Joe Texas leaned across the bar. His skin was so dark that in the shadows, it looked like it had been removed from a tannery and kneaded and softened and fitted on his bones; his eyes stared out of the sockets like those of a man living inside a costume. “You don’t have a clue about what you’re dealing with,” he said. “You want to end up a bump out there in the desert? Just keep fucking with the wrong people. You’ll wish you were still drunk and humping underage Mexican whores, Sheriff. Y’all aren’t the only people with access to security files. Get a warrant. In the meantime, I’m D-D-D. That stands for ‘deaf, dumb, and don’t know.’”

That night Hackberry went out to his barn and clicked on the interior lights. The row of bulbs on the ceiling glowed with a chemical-like iridescence inside the humidity. Bales of green hay bound with red twine were scattered on the concrete pad that extended between the stalls located on either side of the building, and a speed bag and an Everlast rebound board were mounted on the back wall of the rear stall. Hackberry’s barn was not a bad refuge from the cares of the world. He began hitting the bag with a rotating motion, landing each blow on the heel of his fist, thudding the bag up into the circular rebound board before it could swing full-out on its cable, increasing his velocity until the bag became a blur, the rhythm as steady and loud as a drumroll.

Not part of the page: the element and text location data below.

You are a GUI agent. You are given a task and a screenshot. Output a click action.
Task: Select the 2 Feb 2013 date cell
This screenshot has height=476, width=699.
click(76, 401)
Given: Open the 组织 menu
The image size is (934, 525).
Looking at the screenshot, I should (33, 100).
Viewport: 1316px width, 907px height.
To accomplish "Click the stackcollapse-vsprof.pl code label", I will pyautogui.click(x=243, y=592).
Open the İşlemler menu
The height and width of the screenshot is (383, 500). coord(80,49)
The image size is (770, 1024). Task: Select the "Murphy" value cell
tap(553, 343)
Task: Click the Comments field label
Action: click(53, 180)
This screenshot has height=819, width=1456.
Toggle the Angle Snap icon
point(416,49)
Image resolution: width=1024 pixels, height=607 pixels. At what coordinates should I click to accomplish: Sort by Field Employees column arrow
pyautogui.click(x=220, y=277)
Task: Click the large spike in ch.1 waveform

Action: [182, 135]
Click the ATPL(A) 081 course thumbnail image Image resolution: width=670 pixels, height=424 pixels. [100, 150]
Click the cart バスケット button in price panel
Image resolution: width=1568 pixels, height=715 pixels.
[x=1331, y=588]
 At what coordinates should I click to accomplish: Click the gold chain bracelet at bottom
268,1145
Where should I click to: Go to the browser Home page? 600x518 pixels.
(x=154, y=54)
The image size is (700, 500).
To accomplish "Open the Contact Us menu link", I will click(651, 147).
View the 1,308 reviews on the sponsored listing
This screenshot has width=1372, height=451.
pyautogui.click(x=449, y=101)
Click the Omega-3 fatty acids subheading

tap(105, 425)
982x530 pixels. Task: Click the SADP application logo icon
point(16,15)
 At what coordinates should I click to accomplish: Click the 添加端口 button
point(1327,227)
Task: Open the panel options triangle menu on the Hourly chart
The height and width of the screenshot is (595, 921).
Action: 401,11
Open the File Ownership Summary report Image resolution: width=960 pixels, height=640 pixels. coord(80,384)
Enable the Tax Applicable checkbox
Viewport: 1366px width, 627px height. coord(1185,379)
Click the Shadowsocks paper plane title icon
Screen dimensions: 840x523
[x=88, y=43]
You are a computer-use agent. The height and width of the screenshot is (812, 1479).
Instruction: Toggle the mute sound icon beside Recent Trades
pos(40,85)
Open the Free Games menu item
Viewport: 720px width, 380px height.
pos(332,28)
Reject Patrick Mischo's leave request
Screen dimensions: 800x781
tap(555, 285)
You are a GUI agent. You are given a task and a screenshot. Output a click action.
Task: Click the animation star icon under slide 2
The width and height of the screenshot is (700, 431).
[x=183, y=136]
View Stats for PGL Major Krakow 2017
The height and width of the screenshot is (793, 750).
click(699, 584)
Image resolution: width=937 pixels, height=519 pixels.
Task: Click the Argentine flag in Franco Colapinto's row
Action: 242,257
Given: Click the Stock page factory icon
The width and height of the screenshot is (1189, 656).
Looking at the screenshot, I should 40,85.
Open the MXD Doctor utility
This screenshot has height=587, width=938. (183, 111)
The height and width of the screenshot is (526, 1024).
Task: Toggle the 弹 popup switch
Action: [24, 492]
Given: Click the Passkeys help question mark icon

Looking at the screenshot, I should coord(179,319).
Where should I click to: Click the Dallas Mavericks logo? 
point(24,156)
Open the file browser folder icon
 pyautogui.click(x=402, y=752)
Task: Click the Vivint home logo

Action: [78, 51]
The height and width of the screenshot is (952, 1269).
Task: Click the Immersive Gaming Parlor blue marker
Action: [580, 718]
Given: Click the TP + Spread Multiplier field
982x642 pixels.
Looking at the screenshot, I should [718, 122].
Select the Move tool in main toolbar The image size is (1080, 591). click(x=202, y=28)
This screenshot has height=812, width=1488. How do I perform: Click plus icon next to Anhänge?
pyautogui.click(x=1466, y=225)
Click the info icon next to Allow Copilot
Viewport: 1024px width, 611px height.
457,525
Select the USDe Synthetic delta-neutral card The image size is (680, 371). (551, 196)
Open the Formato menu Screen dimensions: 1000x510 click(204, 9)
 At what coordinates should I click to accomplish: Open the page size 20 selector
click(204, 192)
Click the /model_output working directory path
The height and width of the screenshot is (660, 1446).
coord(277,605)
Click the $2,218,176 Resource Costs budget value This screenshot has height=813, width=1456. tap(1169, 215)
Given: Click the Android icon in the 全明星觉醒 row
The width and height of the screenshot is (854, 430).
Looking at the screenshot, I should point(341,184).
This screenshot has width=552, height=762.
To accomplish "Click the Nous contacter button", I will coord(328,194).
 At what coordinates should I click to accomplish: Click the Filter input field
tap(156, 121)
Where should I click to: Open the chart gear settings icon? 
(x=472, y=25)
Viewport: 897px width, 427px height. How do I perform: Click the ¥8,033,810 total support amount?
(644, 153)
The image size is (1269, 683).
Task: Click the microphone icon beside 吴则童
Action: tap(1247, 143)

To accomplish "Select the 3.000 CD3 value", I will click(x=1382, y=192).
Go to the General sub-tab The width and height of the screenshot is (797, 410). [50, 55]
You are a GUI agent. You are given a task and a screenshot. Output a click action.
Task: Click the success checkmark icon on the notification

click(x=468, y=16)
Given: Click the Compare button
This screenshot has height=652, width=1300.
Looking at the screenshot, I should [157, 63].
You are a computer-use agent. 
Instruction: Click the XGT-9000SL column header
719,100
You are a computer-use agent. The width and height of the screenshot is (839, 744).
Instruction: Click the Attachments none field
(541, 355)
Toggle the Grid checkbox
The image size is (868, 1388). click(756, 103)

But he could not clean Joe Tex’s words out of his head. Hackberry had made no secret of his life as a drunk and an adulterer and a frequenter of brothels in northern Mexico. The age of the prostitutes had seemed insignificant at the time, as callous as that sounded. In daylight he would not have recognized most of them. Sometimes he went into a blackout, and when he woke sick and hungover in the morning, the only knowledge he had of the previous night came from his empty wallet and the mileage on his odometer. He suspected that the women or teenage girls who touched his body had done so with indifference if not with revulsion. The odium was his, not theirs. The man with a sprawling ranch and a Navy Cross and a Purple Heart hidden away in a seabag, the man who drove a Cadillac with fins and who had a law degree from Baylor, was the sybaritic visitor to a row of shanties built along an open sewage canal. Shame and dishonor were his flags, and self-loathing was his constant companion. His presence or his absence in the life of these girls or women was as significant as a hangnail they might clip off and drop outside into a waste bucket.

Even knowing these things, he had repeated the same behavior over and over and hadn’t bothered to question himself about a form of immorality that went far beyond his unfaithfulness to Verisa, who’d had at least two affairs that he knew of, one with a banker in Victoria and one with an airline pilot who’d flown an F-86 in Korea. In Hackberry’s mind, his greater sin was his sexual exploitation of girls and women who had no choice in the world. There was no way to excuse or rationalize his callousness toward the deprivation and sadness that constituted their lives. The fact that his behavior was documented in a security file was of no concern to him. The fact that a man like Joe Tex could have access to it and taunt him with it was.

He hit the bag one last time with the back of his fist and walked to the front of the barn and flicked on the outside flood lamp. His two foxtrotters were watching him from the far side of their water tank. “What are you guys up to?” he said.